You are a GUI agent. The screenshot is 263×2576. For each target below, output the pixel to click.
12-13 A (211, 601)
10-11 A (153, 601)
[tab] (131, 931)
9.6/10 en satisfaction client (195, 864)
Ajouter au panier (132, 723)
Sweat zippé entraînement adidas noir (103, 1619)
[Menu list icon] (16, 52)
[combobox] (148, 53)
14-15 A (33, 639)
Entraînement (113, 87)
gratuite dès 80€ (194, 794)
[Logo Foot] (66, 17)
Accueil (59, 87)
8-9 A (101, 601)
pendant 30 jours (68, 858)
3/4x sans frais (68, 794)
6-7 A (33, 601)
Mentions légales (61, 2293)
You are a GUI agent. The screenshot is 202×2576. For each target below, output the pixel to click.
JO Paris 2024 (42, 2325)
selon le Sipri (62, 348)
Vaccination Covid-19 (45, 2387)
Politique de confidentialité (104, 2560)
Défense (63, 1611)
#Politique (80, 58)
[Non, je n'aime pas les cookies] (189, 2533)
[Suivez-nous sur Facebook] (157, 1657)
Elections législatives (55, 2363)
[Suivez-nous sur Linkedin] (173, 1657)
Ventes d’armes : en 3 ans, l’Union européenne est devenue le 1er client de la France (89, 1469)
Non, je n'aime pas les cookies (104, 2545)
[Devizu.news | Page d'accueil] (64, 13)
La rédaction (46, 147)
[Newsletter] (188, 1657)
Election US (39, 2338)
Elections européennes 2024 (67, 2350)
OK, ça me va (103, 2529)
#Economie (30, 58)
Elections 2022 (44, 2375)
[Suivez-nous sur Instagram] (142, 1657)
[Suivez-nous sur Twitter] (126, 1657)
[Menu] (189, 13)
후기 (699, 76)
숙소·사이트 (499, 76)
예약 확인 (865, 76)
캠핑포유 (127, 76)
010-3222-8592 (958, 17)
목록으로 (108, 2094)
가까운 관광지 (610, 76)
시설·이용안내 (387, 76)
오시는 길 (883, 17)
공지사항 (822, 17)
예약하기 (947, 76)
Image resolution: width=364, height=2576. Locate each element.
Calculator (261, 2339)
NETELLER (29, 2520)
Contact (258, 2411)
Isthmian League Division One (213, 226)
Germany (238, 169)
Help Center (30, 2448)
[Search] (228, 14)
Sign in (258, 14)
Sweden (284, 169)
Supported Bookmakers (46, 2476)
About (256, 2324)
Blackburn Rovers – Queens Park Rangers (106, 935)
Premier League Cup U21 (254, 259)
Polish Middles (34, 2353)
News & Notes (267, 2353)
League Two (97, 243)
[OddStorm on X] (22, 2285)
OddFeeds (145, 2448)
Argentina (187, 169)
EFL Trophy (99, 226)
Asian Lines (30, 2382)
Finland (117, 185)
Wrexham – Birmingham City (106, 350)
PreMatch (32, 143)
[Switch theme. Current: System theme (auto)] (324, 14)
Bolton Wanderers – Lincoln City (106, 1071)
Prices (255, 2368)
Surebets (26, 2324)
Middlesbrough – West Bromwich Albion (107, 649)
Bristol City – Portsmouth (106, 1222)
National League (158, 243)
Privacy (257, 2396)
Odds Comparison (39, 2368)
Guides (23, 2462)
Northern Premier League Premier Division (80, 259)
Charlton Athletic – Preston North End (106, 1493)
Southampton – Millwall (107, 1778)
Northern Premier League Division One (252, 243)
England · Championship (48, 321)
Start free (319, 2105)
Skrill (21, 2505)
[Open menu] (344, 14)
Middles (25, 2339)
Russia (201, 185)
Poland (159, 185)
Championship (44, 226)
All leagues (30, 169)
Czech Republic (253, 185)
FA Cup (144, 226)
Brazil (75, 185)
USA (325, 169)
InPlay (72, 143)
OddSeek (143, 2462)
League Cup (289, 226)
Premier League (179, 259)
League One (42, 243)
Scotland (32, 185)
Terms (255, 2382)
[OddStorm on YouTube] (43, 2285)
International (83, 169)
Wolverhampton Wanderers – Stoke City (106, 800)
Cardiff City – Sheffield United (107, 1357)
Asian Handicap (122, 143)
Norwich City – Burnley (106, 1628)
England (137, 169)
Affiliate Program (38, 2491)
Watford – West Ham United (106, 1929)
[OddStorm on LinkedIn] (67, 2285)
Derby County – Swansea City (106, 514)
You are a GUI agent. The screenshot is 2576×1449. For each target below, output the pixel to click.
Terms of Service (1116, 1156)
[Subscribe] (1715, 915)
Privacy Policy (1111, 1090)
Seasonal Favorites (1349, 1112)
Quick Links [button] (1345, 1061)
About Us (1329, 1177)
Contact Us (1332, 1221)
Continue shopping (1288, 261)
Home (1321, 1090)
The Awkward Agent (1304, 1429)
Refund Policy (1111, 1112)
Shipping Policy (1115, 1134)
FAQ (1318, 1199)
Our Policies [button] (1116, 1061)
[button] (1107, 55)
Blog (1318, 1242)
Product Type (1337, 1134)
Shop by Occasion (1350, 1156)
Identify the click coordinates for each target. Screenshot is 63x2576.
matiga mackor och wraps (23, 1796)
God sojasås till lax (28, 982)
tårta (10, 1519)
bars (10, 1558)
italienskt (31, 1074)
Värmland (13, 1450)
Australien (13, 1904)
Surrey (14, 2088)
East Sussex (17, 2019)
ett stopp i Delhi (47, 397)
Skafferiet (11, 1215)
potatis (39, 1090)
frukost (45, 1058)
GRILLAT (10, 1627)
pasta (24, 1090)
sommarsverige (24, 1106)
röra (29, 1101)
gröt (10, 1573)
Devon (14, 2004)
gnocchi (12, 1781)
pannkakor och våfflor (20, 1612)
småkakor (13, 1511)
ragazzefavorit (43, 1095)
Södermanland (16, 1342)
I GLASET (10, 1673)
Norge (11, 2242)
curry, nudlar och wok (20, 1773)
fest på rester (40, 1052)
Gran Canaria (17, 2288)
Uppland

··········

BRIEF: Working through the entries line by line, count those containing "target" and report only the number.

ANSWER TO THIS EXERCISE: 4